Charging For Churches
Along with London theatres, political sites and gentlemen’s clubs, churches are among the last buildings to remain fundamentally unchanged in the capital. But while theatres charge a fortune (West End prices have trebled in less than a decade) and clubs are monetising themselves (the venerable Arts club in Dover Street elected Gwyneth Paltrow and became an overpriced city-boy disco) churches remained untouched.
That is, until St Paul’s began charging an eye-watering £16.50 for a look inside. Temple Church in Lincoln’s Inn charges £4 to enter since Dan Brown turned it into a silly plot point in ‘The Da Vinci Code’, and fact £4 is now the standard price for any church that has featured heavily in a movie – St Bartholomew the Great in West Smithfield starred in ‘Elizabeth – the Golden Age’, ‘Shakespeare In Love’ and ‘Four Weddings & A Funeral’.
At one level this is a good thing as it helps pay for churches now that congregations in the UK have dwindled and footfall comes primarily from tourists, and £4 won’t buy you much anywhere else. But the Church isn’t exactly poor. Moreover, charging prevents people who live and work in the area from casually using churches as places of quiet contemplation in a noisy world. If you go for services it’s free, but I’d find it hard to attend Evensong in order to treat it merely as a concert.

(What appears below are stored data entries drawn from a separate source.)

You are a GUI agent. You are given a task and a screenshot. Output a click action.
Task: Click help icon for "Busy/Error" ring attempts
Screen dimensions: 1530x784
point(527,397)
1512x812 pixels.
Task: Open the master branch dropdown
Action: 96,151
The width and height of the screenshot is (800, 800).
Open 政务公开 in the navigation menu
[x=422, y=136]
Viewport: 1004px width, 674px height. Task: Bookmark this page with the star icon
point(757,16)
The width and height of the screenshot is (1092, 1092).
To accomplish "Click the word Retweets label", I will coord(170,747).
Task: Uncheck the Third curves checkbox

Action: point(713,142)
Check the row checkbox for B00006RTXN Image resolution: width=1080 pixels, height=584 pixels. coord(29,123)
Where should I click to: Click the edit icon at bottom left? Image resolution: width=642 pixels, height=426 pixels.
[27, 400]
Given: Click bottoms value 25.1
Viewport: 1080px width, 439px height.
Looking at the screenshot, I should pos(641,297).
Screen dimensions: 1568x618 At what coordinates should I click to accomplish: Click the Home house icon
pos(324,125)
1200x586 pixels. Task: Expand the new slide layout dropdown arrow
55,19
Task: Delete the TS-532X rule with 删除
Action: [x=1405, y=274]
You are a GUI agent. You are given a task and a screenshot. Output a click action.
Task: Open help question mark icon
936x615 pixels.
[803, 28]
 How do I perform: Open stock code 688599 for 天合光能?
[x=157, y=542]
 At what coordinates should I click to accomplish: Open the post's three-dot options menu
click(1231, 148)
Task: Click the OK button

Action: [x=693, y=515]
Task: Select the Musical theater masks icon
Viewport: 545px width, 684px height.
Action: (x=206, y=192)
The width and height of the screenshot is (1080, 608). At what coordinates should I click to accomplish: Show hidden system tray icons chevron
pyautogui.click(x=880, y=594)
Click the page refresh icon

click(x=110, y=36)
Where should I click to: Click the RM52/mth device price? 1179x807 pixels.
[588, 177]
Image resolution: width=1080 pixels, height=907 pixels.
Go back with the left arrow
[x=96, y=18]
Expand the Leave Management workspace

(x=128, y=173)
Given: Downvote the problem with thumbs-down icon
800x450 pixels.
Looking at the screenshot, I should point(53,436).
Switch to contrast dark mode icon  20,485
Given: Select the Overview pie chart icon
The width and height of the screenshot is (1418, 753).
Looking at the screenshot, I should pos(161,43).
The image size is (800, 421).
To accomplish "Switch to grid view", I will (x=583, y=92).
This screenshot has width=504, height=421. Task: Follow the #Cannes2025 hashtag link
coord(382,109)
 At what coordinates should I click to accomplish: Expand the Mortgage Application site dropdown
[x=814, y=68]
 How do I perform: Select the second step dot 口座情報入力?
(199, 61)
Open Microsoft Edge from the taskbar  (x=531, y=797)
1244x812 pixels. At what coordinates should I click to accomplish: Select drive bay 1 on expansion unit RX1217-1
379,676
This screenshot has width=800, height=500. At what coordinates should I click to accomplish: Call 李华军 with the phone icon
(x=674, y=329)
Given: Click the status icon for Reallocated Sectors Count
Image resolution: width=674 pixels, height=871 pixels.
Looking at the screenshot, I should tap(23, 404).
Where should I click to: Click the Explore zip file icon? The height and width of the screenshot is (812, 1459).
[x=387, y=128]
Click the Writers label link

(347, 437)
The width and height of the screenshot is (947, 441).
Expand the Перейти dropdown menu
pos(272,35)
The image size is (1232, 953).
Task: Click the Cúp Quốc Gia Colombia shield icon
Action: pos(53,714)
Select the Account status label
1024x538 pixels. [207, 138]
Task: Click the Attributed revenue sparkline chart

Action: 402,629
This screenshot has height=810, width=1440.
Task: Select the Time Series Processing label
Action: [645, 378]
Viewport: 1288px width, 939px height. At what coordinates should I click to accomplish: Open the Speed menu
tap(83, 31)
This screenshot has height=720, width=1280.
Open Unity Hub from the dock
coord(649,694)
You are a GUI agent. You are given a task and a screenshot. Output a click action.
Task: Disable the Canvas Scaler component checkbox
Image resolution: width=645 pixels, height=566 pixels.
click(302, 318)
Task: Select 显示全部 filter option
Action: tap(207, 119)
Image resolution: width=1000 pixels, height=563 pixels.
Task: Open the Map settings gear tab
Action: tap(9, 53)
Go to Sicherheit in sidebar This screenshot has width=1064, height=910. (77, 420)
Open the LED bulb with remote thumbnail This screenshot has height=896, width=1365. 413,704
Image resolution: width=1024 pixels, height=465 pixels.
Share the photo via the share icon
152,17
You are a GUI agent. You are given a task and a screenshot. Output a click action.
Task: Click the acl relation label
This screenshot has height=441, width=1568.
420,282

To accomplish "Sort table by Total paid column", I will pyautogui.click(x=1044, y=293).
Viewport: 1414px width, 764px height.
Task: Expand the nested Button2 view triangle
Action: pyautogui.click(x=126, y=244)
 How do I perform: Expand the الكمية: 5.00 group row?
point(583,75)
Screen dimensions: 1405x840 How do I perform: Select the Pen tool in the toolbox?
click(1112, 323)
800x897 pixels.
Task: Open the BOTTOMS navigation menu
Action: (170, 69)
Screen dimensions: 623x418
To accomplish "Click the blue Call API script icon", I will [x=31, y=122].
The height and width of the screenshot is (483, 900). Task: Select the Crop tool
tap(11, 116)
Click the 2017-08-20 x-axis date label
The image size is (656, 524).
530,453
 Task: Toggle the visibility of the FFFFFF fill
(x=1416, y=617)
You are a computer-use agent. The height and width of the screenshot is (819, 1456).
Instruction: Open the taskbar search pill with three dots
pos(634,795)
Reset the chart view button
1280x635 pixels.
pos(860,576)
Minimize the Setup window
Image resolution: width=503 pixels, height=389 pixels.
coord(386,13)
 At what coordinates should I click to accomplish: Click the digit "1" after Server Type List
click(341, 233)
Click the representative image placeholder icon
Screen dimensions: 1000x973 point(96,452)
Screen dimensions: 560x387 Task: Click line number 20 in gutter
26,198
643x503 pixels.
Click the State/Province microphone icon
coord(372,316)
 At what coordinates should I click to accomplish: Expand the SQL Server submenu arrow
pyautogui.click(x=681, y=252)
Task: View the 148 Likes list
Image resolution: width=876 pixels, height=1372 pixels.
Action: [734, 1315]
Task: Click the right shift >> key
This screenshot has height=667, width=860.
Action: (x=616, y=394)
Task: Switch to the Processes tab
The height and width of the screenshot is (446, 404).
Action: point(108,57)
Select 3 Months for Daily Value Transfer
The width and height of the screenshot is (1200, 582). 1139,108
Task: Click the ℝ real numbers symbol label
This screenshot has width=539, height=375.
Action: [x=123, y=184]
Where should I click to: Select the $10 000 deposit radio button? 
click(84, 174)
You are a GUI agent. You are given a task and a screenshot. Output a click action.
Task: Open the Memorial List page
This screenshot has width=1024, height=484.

Churches have long looked for alternative revenue in the UK, and many are used in their downtime for everything from book launches to concerts. St James in Piccadilly has rented out its forecourt for many years, selling tourist gifts. But at what point does a church cease to be a place of peaceful refuge and become a cash-churning chunk of real estate?
For a different religious sightseeing trip I’d suggest the amazing Neasden Temple, which is free and just like being in India, right down to its gift shop and restaurant in the car park opposite.